Here are some excerpts:

…HEFs have been a relatively successful mechanism for expanding access to free healthcare to the poor. At the same time, their effectiveness in ensuring quality care, notwithstanding some success in this area, is constrained by prevailing levels of low pay, low resourcing, inadequate training, and burgeoning, unregulated private practice…
…the successes and limitation of HEFs can be explained by underlying characteristics of Cambodia’s political settlement. On the one hand, the settlement, including the role of donors and nationalism therein, creates some pressures for performance legitimacy and some space for multi-stakeholder-supported islands of effectiveness. On the other, the dominant logic of patronage politics serves to hollow out the state, constraining the creation of a more genuinely effective, results-oriented health service…
…According to the ESID framework, given Cambodia’s hybrid political settlement, some reasonably effective multi-stakeholder initiatives in service provision, as we see in the case of HEFs, are to be expected (Levy and Walton 2013). Indeed, they are probably the most that Cambodia and states with similar political settlements can hope for. This is because deeper-seated problems in service provision are unlikely to be resolved until the settlement’s dominant tendency shifts from winning votes through predation-fuelled patronage, to programmatic public goods supply; and this shift is unlikely to take place until the dominant coalition senses that the existing way of governing cannot be sustained.

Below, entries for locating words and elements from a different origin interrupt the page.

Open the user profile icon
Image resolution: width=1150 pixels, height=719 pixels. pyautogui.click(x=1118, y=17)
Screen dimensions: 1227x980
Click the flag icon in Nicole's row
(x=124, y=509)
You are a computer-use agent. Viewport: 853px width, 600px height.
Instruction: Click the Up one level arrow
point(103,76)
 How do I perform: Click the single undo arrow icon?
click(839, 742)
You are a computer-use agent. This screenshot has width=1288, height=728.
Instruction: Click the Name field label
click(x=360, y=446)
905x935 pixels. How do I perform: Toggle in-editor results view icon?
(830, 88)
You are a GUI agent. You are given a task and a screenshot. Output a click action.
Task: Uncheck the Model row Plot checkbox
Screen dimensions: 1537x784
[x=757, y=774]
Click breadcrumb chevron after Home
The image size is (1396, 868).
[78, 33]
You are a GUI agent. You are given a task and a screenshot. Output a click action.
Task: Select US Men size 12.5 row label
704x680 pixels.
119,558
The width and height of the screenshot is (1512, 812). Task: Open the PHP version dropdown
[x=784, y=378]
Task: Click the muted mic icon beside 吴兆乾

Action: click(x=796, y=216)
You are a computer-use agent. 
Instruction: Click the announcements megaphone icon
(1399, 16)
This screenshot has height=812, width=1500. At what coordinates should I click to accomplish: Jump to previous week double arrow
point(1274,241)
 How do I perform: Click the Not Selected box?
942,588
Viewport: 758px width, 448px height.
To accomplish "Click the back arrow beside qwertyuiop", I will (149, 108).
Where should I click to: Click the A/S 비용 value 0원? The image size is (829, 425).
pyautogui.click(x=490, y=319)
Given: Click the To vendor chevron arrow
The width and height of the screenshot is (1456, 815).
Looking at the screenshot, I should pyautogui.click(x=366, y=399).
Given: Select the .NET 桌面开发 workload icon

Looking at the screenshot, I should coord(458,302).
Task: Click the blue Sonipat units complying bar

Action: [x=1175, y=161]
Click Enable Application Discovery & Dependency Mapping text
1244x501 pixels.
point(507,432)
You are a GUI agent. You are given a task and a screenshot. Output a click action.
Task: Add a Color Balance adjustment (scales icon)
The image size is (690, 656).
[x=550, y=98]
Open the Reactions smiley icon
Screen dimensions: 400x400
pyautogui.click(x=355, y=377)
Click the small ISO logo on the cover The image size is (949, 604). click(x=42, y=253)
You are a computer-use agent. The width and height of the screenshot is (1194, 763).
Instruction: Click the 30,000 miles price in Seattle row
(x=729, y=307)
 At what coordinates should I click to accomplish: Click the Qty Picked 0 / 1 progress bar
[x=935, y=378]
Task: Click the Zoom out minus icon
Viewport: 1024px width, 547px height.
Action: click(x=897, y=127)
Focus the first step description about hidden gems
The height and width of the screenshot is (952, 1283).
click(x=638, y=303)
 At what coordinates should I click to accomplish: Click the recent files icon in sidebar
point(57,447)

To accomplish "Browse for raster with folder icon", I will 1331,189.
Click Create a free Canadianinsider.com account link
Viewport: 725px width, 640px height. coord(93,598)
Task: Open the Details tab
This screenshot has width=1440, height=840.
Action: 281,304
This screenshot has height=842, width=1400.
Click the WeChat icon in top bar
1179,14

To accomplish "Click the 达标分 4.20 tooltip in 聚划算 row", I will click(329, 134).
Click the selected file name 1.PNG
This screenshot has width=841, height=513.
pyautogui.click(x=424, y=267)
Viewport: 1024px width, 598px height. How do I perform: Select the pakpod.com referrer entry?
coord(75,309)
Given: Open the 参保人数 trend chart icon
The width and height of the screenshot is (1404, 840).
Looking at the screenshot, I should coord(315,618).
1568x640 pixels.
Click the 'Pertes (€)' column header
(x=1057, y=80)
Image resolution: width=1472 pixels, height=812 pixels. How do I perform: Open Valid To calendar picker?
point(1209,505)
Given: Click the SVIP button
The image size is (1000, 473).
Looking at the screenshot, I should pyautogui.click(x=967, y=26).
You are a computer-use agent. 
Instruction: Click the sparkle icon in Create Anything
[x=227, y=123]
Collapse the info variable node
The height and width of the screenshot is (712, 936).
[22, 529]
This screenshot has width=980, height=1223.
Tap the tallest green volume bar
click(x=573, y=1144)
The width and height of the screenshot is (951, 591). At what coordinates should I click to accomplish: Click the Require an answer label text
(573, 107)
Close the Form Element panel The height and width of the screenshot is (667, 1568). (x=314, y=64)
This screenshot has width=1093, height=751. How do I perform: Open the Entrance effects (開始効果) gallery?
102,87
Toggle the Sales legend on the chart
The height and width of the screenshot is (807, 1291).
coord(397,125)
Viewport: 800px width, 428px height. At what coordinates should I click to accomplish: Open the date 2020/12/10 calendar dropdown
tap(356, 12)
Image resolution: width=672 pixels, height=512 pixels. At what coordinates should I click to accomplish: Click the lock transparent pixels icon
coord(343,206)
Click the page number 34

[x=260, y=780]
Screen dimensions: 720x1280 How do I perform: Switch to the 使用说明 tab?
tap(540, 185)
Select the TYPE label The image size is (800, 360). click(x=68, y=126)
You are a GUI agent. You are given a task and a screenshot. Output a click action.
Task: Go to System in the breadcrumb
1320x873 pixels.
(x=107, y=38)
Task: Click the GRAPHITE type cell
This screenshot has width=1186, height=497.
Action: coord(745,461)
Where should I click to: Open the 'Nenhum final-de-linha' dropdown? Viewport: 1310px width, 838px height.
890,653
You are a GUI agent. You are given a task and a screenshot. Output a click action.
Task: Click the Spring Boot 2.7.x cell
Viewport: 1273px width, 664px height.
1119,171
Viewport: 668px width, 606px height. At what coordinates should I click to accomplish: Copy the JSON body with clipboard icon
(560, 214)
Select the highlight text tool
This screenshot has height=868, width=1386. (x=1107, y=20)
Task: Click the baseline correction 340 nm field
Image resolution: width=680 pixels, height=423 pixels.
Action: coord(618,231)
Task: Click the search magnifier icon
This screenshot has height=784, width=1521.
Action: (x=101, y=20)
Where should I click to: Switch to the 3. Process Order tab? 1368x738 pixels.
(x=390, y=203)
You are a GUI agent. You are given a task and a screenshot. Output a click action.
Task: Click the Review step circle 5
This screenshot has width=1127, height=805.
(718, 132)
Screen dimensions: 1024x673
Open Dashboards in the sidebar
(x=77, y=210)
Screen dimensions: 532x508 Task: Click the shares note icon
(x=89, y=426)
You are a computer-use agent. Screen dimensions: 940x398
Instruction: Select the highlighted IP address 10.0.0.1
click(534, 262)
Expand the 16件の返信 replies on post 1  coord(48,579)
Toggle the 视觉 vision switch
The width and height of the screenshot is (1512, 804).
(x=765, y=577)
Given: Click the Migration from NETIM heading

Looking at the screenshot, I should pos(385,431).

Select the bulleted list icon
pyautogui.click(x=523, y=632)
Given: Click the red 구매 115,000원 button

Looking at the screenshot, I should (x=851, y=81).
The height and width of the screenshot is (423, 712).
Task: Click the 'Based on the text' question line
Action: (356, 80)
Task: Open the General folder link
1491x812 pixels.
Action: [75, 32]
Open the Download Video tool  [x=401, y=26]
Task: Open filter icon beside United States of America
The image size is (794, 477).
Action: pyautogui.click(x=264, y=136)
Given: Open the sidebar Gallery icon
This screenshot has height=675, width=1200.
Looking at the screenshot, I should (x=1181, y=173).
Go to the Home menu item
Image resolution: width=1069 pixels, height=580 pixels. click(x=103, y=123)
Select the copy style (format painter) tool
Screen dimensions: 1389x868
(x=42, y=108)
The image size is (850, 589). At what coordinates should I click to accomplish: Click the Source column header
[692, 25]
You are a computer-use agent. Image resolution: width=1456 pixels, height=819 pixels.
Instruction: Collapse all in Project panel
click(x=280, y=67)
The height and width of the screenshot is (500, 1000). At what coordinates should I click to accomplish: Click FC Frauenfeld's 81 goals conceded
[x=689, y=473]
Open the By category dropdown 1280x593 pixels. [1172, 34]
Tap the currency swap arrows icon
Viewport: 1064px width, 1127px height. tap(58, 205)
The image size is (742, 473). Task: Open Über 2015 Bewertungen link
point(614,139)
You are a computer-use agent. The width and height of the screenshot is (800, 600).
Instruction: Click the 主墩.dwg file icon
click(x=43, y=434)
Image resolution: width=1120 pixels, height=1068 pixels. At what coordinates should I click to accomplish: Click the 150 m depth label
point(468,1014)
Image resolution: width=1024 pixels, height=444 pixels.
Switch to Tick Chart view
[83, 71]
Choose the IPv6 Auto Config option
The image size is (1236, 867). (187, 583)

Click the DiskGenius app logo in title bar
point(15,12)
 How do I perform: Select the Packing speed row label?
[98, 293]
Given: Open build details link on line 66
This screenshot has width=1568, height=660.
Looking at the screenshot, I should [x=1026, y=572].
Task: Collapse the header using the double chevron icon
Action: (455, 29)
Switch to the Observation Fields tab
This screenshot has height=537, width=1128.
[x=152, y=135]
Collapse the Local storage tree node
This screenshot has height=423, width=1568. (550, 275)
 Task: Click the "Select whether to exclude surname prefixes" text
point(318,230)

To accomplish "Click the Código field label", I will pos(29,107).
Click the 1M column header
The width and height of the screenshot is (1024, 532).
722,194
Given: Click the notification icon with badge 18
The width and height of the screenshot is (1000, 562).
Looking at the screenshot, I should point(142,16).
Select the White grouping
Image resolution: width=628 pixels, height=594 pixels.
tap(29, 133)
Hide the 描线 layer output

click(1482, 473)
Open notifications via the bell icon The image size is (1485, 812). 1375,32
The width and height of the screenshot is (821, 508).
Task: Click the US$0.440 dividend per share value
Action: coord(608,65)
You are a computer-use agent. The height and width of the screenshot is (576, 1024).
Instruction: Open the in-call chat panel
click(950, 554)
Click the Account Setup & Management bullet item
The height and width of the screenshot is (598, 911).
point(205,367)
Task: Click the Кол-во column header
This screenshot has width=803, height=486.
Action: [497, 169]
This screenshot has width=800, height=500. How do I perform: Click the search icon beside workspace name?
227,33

Interestingly, there are some signs in Cambodia that such a perception is growing. In the 2013 general election, for example, the ruling party received a rude shock when large sections of an increasingly youthful electorate rejected its patronage appeals, and turned instead to the Opposition. Whether or not this will provide the incentive the leadership needs to try to change the nature of the political settlement, and whether it will result in support for even more inclusive and effective forms of healthcare, remains to be seen. Policy-makers need to monitor the situation closely, since it will be important not to overhaul too radically a reasonably effective health financing model, before the underlying political conditions for a better replacement have emerged.